Indonesia’s underwhelming renewable energy reform

Indonesia’s underwhelming renewable energy reform

At first glance, Indonesia’s long-awaited Presidential Regulation on the Acceleration of Renewable Energy Development for Electricity Generation looks like a step forward toward a clean energy transition. It embeds pricing regulations for renewable energy projects within a wider roadmap for the early retirement of coal-fired power plants. But there are doubts over its effectiveness due to underlying structural barriers in the energy sector.
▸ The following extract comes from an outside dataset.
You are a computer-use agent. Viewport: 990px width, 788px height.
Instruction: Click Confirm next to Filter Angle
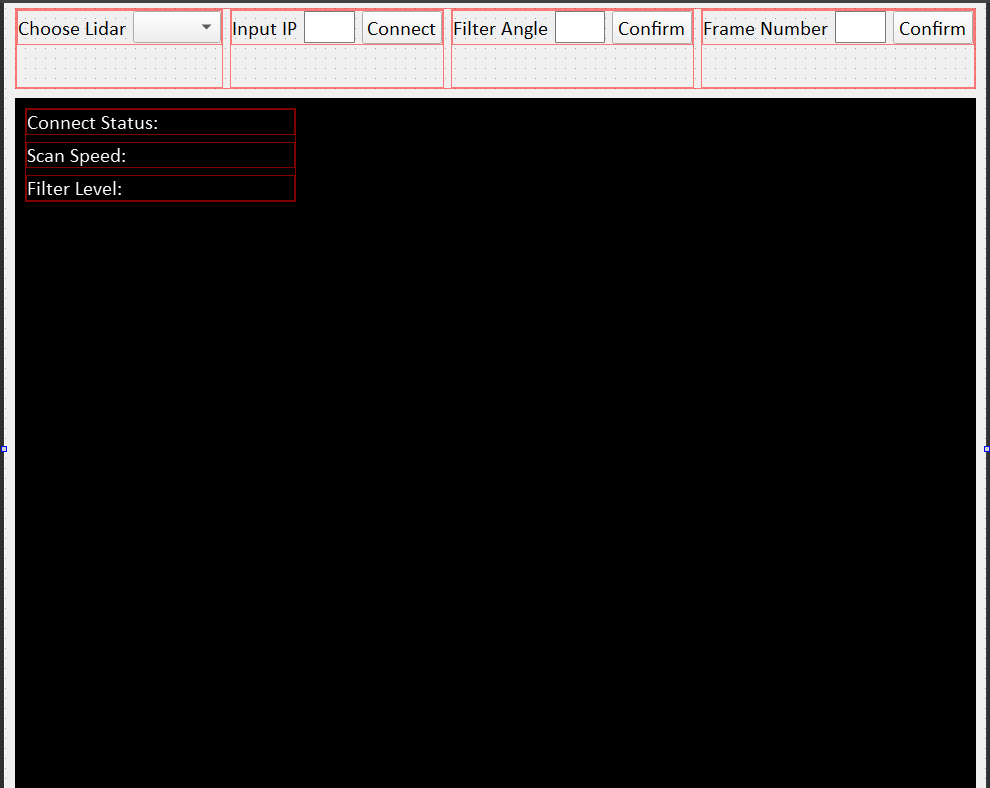tap(651, 28)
The regulation mandates new tariff and procurement mechanisms under which state electricity company Perusahaan Listrik Negara (PLN) purchases renewable electricity from independent power producers. Under previous regulations, prices were capped at around 85 per cent of PLN’s regional average generation cost. The new regulation does not use the generation cost as a cap reference anymore, but sets annual ceiling prices multiplied by location factors. Independent power producers are expected to bid on lower prices as part of PLN’s procurement process via direct selection or appointment.

It remains unclear whether these ceiling prices are attractive enough for independent power producers to develop projects and avoid protracted, complicated negotiations with PLN. A quick glance at current generation cost levels and the ceiling prices announced under the regulation shows the latter are generally higher than the average national generation cost for smaller projects below 20 megawatts. Prices seem to be attractive enough outside the main Java–Bali grid, where PLN has a strong incentive to replace expensive diesel-fuelled electric generators with photovoltaic solar.

But even if there is a clear case for PLN to invest, local content regulations make it more costly to develop solar projects — most components still need to be imported. Despite the existence of local content regulations since 2017, the local solar industry lags behind with an annual production capacity of 1.6 gigawatt peaks in 2022.

This makes the 300 gigawatts of solar power generation capacity needed to achieve Indonesia’s net-zero targets by 2050 a challenge. The regulation does not loosen local content regulations but only states that the Ministry of Industry should support enterprises to strategically prioritise local inputs.

For Indonesia to achieve its nationally determined contribution and net-zero targets on climate change, replacing coal with renewables on the main grids is imperative. The power generation mix is still dominated by coal, with a 60 per cent share. On its own, the pricing regulations under the Presidential Regulation will not provide sufficient incentives for PLN to invest in renewables.